Anyone with self-employment income can establish a SEP, even if already covered by a retirement plan at a full-time job. This includes sole proprietors, partners in a partnership for which a plan is established, and small business owners.
What are the tax benefits?
Contributions to SEPs are tax deductible and grow tax-deferred. In addition to the tax deduction for your contribution, which lowers your tax bill, you benefit from the tax-deferred status of the investment earnings within your SEP. Those earnings continue to grow tax-deferred until withdrawn, generally at retirement, when your distributions are taxed as ordinary income.
SEPs are flexible
A SEP does not require mandatory annual contributions, so in a year when business has been slow, you can contribute a lower percentage or none at all. And unlike traditional IRAs, you can continue to contribute to a SEP after you reach age 70½, as long as you still have earned income.

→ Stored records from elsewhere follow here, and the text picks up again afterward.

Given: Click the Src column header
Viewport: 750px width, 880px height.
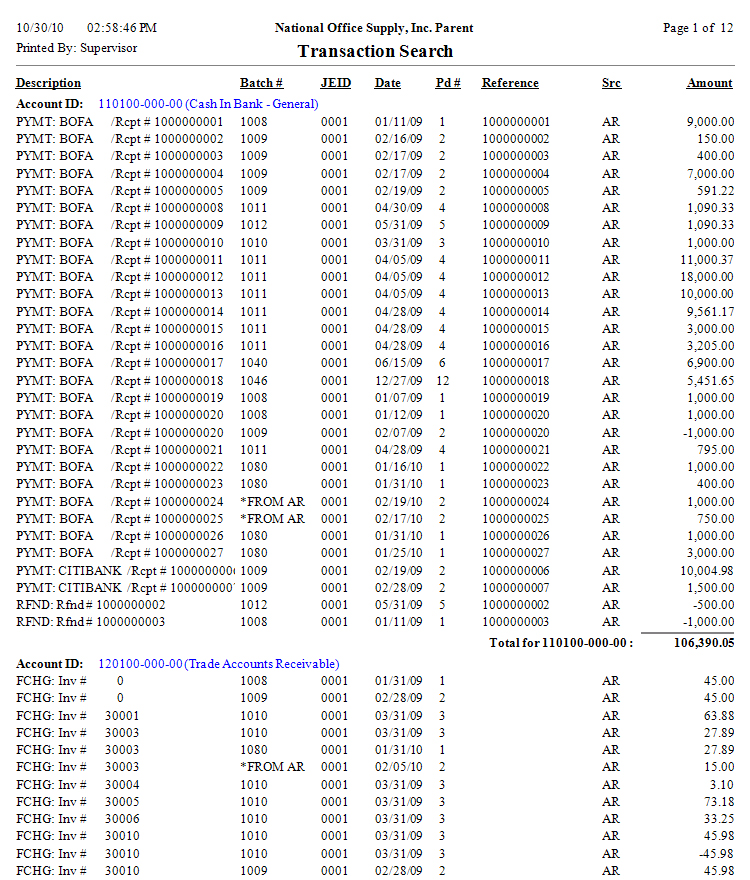Looking at the screenshot, I should point(611,83).
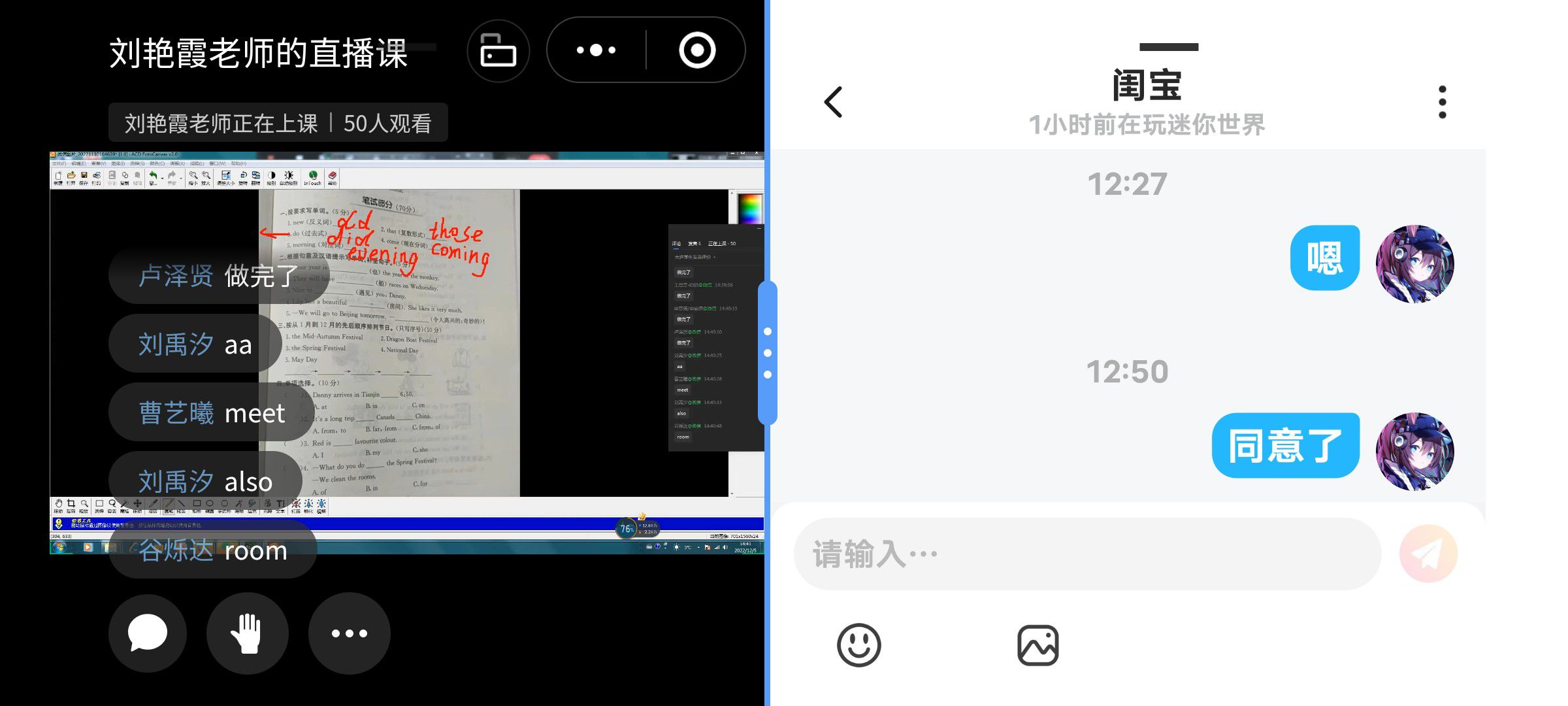The image size is (1568, 706).
Task: Tap the color spectrum swatch in video
Action: coord(749,209)
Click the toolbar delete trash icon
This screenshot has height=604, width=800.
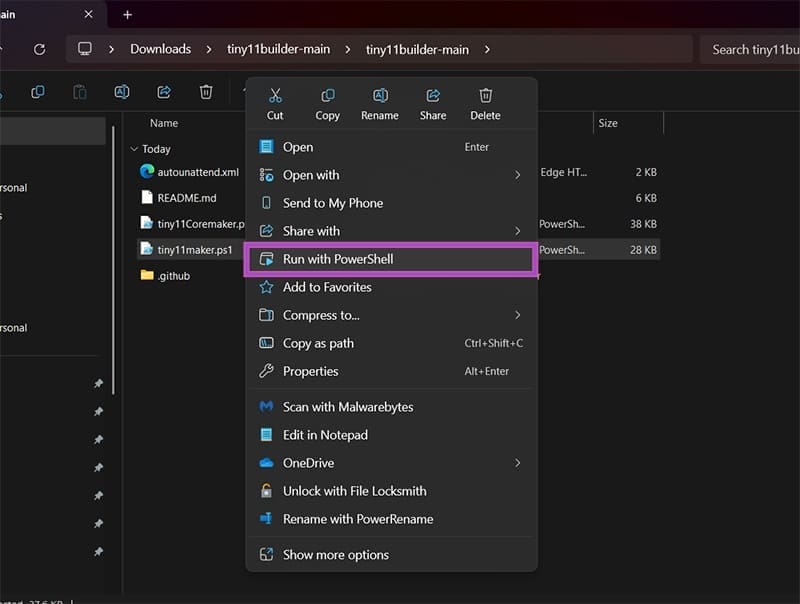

Another advantage of SEPs is the timing. You can establish and contribute to a SEP as late as the filing date, with extensions, for your tax return.
With employees, come added requirements
If you hire employees, in any given year in which you make a contribution to your own SEP, you are required to contribute the same percentage to SEPs for all eligible employees. Eligible employees are those who (1) are at least 21 years old; (2) have worked for you in at least three of the previous five years; and (3) have received at least $600 in compensation from your business during the year.
Unlike many other retirement plans, SEP participants are immediately 100 percent vested and have full ownership rights to the funds you contribute on their behalf.
SEP distributions follow traditional IRA rules
For the purpose of distributions, SEPs follow the same rules as IRAs. You must begin taking distributions from your SEP when you reach age 70½. Withdrawing from a SEP before you reach age 59½ generally results in a 10 percent penalty, in addition to paying income tax on the withdrawn amount.
A CPA can help you figure it all out
A CPA can help you determine if a SEP is right for your business. Consult with a CPA for advice on opening and administering a SEP plan.